* Problem requirements:
When you reach the line containing "informática (46, 772)" in the records below, start copying exactly, and stop once you have copied the line containing "For every named".
----- Supplied data -----
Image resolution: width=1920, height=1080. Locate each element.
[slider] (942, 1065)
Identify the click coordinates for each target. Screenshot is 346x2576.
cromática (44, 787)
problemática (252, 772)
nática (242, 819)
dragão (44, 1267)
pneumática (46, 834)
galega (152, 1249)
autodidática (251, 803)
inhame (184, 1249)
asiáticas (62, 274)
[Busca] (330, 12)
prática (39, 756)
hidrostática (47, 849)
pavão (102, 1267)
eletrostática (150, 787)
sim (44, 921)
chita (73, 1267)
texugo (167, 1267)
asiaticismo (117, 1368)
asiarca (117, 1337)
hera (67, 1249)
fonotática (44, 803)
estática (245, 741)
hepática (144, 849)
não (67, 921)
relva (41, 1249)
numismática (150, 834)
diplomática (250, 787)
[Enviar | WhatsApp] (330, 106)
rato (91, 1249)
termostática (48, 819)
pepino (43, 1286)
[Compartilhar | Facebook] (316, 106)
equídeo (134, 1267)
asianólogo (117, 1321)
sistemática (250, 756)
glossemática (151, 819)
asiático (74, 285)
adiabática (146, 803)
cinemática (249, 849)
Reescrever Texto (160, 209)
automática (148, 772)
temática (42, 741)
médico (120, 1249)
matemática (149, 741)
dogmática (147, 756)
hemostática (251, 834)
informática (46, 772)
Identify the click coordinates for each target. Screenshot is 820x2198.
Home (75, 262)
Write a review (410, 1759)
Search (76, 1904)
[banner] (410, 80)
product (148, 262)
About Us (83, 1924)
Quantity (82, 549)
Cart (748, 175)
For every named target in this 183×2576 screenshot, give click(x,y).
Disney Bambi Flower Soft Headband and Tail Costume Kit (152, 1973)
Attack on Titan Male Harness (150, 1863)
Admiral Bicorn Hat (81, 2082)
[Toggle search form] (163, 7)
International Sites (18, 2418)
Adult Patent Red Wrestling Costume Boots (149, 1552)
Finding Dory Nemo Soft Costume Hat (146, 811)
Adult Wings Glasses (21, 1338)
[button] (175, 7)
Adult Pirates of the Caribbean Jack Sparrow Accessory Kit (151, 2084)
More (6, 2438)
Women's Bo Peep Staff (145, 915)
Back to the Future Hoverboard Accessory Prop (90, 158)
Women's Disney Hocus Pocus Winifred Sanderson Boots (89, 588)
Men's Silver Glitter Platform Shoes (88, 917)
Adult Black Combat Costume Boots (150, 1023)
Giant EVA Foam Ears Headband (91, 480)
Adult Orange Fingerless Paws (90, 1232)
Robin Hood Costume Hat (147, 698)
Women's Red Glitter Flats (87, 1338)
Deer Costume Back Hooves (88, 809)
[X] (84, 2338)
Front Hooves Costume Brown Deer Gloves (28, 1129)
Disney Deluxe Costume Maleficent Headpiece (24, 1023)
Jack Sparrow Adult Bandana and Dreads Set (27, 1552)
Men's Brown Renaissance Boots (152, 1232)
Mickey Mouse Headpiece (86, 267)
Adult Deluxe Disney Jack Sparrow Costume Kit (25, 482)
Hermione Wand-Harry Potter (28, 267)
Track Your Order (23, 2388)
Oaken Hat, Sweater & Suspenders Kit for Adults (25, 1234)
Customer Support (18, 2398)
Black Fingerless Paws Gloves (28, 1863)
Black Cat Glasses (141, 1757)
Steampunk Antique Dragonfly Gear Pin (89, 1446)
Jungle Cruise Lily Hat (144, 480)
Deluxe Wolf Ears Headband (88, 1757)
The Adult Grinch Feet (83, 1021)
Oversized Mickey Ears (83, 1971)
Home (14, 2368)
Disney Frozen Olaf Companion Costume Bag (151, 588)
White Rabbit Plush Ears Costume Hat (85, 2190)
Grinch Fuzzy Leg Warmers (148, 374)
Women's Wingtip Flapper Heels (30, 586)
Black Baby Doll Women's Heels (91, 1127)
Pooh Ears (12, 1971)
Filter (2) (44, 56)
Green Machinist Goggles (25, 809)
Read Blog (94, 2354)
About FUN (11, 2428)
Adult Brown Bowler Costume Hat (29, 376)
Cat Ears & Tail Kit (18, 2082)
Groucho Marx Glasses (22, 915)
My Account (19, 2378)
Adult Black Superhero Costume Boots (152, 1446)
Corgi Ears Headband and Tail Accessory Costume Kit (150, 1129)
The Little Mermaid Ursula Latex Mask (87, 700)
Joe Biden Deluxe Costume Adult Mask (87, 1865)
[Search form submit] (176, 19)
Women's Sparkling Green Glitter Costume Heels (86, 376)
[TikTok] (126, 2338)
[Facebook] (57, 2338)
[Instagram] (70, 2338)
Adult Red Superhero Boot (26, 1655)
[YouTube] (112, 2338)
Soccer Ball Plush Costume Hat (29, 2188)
-----
* Written answer:
informática (46, 772)
Identify the click coordinates for each target. Screenshot is 820x2198.
Home (75, 262)
Write a review (410, 1759)
Search (76, 1904)
[banner] (410, 80)
product (148, 262)
About Us (83, 1924)
Quantity (82, 549)
Cart (748, 175)
For every named target in this 183×2576 screenshot, give click(x,y).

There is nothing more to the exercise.